Do you see the above quote as divisive?

It may be an attempt to open a dialogue but THAT dialogue was opened in the 1950s. We are so far past this point and should be working on our minor differences, not the monumental divide that some want us to believe that exists today.


I would say provocative. Divisive is Gulliotine's quote about essays for morons.. I think as a nation we were closer together in the eighties and nineties before Roger Ailes and the Fox news propaganda machine started vilifying people of color and the Election of the first Black President that brought all kind of closet racist to the fore.
 
I would say provocative. Divisive is Gulliotine's quote about essays for morons.. I think as a nation we were closer together in the eighties and nineties before Roger Ailes and the Fox news propaganda machine started vilifying people of color and the Election of the first Black President that brought all kind of closet racist to the fore.
It is actually the other way around, Dems want us to all be part of a group, so they can pit one group against the other.
 
Pretty sure everybody is 100% up to speed on the struggle by now. Everyone is just tired of you beating the deceased horse into the ground.
I'm sure if you actually read some of the essays you would learn something new, which means you are not 100% up to speed maybe only 95%. It's the 400th anniversary, should they wait for the 500th?
 
My earliest English relative arrived in America in 1610. That origin was before slavery, so there's that.

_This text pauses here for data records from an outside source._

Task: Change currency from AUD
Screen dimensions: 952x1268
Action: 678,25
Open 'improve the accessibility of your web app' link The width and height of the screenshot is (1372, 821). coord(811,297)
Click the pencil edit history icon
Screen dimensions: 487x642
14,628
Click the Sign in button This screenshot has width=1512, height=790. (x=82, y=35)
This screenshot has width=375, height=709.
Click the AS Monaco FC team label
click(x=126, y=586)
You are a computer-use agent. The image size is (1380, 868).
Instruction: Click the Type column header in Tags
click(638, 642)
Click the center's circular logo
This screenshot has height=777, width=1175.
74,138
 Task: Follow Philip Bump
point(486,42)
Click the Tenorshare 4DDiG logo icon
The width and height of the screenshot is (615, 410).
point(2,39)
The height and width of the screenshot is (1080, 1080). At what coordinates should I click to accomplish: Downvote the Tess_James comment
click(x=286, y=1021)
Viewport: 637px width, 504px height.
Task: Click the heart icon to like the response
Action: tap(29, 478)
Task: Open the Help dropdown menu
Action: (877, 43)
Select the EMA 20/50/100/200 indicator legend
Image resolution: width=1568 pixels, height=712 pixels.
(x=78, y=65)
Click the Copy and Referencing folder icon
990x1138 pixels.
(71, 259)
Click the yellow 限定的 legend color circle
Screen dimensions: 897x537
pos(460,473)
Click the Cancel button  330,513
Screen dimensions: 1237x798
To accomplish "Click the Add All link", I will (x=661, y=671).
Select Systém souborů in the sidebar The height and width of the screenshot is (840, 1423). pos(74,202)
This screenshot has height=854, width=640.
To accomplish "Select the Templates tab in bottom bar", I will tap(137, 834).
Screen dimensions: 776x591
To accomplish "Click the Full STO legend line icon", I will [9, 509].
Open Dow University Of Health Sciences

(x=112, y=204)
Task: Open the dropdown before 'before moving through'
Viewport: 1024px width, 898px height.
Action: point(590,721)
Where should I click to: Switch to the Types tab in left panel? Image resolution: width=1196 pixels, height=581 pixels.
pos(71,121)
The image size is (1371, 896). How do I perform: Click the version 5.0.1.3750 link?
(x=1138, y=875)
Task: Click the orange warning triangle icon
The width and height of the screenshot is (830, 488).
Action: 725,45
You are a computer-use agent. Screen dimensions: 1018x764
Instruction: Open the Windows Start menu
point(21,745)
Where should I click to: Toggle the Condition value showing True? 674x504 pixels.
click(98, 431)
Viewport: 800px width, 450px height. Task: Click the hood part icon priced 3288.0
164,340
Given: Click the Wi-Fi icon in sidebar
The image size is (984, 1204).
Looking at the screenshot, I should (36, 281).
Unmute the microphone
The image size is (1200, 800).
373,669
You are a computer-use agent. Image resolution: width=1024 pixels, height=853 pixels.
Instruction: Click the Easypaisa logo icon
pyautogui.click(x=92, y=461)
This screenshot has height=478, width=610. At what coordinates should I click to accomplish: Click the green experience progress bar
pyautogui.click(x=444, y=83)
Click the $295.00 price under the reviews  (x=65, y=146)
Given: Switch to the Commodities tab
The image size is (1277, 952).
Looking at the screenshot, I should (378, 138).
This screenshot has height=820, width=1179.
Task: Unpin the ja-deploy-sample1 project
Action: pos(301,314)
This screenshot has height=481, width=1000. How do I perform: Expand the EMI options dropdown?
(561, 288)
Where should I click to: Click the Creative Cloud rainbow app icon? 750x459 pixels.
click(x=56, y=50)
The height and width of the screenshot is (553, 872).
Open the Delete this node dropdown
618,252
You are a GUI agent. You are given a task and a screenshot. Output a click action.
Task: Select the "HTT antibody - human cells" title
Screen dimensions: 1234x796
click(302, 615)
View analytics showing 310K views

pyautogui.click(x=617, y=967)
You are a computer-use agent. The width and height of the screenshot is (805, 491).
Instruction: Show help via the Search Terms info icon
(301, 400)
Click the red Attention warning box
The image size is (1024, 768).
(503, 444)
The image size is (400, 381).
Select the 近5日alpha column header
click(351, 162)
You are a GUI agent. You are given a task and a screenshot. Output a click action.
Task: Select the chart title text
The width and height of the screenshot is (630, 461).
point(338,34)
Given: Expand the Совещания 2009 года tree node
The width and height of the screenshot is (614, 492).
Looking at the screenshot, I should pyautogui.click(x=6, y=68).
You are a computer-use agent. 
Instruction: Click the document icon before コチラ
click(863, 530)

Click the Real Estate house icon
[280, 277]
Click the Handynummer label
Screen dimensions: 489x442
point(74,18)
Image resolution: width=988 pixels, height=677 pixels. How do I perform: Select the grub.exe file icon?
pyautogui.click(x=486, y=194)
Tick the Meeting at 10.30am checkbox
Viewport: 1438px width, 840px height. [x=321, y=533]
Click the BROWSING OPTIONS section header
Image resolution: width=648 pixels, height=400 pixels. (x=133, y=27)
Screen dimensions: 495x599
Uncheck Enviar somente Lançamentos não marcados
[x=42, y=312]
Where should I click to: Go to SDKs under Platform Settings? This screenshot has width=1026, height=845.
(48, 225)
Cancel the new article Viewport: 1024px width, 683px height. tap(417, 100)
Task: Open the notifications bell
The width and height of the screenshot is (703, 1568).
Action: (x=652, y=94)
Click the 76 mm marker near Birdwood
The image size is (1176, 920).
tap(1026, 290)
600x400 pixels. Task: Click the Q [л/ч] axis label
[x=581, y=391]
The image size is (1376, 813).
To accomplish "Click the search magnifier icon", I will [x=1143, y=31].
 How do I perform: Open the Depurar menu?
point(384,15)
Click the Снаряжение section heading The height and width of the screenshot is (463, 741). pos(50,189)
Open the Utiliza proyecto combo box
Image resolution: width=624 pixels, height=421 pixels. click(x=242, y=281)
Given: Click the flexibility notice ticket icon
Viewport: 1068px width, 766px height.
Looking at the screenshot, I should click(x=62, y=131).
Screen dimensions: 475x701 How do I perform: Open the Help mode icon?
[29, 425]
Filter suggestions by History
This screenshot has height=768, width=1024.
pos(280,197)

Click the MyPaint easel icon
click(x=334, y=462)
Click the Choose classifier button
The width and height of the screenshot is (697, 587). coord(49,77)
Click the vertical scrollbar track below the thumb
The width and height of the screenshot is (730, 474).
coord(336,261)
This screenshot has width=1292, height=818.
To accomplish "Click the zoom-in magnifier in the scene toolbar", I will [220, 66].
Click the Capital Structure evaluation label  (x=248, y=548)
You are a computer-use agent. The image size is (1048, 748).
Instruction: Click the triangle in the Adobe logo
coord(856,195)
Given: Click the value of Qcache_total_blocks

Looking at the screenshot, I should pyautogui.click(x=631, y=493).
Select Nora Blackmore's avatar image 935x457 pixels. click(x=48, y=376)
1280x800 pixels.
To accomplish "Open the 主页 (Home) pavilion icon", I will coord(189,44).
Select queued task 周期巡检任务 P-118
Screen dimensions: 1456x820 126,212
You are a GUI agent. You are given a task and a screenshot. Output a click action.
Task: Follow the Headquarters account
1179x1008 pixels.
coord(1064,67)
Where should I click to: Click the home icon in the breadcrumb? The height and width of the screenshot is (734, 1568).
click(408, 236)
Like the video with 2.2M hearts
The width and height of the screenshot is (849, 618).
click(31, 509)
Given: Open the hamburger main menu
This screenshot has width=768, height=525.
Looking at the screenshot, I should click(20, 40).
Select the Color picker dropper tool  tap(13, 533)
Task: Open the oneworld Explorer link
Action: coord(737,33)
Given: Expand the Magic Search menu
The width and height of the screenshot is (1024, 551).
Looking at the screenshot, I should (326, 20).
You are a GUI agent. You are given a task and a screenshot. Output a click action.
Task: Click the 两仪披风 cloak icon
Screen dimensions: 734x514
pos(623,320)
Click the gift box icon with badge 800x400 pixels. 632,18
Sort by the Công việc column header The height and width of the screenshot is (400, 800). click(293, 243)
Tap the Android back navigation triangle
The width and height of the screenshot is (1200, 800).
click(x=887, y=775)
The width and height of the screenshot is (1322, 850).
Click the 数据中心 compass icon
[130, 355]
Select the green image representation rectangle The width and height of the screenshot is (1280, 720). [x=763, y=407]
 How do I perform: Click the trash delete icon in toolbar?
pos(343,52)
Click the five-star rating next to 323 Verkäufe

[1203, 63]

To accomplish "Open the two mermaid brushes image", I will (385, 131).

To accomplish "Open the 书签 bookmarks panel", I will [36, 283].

Where would Egypt be today, were it not for the slavery of the Jews? Where would Iraq be without the slavery of the Jews? Where would Japan be without the slavery of Koreans or the serfs? Where would France, Germany, England, Turkey, Italy, Spain, Greece, India, China, Ethiopia, Morocco, etc be without the slaves of their past? Where would most of Africa be today if they hadn't been selling people from other tribes and lands to the slave traders?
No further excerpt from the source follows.